▶ _INPUT FOR THIS TASK_

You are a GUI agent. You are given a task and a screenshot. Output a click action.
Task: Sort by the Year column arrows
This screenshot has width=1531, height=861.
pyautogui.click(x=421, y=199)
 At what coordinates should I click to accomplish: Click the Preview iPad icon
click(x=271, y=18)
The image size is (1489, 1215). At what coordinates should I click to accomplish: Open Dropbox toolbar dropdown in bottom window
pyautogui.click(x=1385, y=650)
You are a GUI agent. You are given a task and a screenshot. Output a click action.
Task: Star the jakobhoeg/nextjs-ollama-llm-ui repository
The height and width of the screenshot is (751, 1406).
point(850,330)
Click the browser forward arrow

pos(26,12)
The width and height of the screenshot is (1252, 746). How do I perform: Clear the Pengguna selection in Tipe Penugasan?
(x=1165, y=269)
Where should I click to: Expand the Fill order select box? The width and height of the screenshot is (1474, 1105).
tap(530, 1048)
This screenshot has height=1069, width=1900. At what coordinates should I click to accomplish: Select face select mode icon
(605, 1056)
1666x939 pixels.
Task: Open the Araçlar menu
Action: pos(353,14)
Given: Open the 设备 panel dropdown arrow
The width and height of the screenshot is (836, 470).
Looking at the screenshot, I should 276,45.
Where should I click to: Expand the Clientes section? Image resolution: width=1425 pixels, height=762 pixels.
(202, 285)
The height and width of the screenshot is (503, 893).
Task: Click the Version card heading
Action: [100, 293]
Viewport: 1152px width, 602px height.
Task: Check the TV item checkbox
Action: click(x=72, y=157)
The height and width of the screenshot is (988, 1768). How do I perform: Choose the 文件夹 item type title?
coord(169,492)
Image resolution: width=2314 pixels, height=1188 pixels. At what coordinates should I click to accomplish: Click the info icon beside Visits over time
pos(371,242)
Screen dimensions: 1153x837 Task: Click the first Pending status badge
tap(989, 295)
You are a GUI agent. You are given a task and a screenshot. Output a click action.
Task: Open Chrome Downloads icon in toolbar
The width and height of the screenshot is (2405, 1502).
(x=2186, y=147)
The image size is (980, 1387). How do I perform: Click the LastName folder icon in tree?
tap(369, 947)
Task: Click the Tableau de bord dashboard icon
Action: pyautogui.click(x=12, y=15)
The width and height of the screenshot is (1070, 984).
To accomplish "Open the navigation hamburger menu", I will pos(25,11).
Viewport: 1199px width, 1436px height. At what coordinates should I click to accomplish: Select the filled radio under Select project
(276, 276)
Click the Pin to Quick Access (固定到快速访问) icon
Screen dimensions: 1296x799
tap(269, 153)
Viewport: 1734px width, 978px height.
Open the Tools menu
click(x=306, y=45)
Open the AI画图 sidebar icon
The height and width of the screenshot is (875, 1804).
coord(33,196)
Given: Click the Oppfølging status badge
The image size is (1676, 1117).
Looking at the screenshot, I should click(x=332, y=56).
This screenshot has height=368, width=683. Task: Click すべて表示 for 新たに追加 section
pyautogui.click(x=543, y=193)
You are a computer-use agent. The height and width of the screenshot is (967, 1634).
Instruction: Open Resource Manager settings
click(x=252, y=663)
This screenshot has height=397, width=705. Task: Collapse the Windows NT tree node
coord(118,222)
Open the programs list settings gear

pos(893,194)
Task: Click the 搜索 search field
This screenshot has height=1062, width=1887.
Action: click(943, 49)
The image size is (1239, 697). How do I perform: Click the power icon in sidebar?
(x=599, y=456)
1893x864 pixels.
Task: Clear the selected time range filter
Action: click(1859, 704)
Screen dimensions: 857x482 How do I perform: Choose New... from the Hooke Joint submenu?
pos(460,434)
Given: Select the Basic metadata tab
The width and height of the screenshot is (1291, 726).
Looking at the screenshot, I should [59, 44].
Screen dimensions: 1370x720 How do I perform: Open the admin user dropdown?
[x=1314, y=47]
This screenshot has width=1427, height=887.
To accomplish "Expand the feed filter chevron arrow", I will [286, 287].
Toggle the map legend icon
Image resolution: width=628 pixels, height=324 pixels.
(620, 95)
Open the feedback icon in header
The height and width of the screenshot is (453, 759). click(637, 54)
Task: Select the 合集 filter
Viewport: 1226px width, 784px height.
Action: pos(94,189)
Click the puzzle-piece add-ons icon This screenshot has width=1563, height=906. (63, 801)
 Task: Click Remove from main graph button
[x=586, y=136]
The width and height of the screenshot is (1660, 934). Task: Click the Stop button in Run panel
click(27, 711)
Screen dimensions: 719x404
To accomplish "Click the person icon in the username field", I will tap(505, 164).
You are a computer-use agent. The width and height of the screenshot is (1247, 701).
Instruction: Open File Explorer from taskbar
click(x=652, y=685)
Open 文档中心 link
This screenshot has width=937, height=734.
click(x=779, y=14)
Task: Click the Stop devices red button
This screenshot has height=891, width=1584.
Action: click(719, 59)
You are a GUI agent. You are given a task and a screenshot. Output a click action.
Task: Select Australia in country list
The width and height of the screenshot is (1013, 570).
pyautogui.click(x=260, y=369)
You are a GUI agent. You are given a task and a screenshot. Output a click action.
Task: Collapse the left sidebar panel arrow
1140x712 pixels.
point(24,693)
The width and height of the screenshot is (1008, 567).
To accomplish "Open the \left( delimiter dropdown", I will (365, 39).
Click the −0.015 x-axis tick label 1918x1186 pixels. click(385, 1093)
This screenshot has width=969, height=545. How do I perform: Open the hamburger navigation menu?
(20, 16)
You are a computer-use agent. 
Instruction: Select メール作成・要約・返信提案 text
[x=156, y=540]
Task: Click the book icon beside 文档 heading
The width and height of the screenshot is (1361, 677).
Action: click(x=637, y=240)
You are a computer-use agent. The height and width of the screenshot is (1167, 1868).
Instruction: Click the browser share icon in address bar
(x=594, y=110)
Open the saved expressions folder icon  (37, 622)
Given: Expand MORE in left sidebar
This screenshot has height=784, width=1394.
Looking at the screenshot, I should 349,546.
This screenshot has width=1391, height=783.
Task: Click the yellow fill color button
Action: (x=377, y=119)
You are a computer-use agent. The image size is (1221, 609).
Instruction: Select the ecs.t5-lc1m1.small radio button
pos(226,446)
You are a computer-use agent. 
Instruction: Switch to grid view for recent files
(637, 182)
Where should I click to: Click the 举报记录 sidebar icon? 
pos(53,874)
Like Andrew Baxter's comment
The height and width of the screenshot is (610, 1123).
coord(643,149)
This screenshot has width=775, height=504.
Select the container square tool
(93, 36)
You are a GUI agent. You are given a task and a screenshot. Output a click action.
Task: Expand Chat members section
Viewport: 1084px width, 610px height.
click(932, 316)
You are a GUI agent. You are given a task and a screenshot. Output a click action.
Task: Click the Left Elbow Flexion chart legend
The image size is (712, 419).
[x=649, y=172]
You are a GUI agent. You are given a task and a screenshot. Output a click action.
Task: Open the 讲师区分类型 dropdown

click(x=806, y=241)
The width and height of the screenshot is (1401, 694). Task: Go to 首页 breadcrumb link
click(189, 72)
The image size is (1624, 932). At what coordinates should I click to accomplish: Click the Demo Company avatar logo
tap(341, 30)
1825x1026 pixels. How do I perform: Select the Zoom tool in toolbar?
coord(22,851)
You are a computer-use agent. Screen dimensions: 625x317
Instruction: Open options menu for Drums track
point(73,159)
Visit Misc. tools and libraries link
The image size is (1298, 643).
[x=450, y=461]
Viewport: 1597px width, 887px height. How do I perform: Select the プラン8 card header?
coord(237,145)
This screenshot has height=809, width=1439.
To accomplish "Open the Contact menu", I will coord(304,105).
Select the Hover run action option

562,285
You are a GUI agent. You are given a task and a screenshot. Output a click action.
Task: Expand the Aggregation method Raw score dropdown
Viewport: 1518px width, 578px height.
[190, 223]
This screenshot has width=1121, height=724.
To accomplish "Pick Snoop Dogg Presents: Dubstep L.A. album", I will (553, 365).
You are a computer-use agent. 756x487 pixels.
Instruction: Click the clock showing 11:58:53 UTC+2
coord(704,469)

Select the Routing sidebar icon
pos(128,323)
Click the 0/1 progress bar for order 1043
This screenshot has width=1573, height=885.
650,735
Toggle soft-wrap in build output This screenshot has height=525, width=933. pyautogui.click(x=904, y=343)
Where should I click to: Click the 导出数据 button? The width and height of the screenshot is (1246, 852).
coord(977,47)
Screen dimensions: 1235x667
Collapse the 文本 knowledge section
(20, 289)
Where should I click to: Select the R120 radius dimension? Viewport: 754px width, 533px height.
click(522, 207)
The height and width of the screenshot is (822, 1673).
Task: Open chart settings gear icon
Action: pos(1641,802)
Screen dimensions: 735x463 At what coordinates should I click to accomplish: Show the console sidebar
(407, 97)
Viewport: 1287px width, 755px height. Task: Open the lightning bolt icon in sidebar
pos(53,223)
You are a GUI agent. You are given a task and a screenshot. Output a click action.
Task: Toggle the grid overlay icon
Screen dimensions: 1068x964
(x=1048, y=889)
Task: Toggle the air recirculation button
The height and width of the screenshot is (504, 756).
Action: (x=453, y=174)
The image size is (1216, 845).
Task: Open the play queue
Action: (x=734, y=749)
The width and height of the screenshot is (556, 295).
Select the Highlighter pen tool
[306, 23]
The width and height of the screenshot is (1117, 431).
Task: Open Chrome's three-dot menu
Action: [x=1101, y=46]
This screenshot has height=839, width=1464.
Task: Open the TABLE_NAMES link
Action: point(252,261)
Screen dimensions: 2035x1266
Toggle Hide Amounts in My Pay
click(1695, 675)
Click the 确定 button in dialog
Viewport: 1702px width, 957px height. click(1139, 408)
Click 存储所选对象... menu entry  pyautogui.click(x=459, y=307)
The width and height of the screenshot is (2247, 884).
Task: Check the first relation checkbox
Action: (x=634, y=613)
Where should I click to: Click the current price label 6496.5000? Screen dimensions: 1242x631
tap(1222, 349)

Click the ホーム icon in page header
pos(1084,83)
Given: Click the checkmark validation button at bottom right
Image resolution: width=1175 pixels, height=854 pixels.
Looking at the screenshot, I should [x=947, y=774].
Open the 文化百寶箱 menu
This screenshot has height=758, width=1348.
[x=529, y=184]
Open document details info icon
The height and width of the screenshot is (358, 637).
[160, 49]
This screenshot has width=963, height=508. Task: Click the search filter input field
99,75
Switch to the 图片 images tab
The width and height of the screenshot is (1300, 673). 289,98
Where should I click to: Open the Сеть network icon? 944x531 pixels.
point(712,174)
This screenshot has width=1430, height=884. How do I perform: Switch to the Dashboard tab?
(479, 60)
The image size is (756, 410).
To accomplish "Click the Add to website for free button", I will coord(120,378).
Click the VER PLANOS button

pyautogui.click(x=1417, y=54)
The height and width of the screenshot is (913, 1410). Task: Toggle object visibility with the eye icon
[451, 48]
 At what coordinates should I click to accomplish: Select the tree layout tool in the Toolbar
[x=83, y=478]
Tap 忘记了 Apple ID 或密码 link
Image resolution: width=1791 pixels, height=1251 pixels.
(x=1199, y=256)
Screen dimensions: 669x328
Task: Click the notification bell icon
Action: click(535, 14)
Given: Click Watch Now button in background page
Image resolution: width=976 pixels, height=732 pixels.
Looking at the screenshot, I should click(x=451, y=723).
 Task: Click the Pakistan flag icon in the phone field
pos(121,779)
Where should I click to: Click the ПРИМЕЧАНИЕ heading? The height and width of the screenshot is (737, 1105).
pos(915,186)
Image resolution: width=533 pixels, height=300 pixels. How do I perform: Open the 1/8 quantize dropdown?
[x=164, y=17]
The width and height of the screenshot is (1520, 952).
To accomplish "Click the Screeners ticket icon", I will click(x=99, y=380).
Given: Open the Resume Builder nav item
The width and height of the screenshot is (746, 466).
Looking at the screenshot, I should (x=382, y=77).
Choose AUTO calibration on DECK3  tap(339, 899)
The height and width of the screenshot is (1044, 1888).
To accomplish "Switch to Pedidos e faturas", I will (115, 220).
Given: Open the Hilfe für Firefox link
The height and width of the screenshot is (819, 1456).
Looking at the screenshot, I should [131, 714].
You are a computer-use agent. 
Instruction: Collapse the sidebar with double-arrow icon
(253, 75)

▶ _THE TASK_
Gather each line of the listing containing the word "computer" and show it.

▶ _TASK SOLUTION_
You are a computer-use agent. The height and width of the screenshot is (967, 1634).
You are a computer-use agent. The width and height of the screenshot is (1247, 701).
You are a computer-use agent. 
You are a computer-use agent. The height and width of the screenshot is (1167, 1868).
You are a computer-use agent. The image size is (1221, 609).
You are a computer-use agent. 
You are a computer-use agent. Screen dimensions: 625x317
You are a computer-use agent. 756x487 pixels.
You are a computer-use agent. 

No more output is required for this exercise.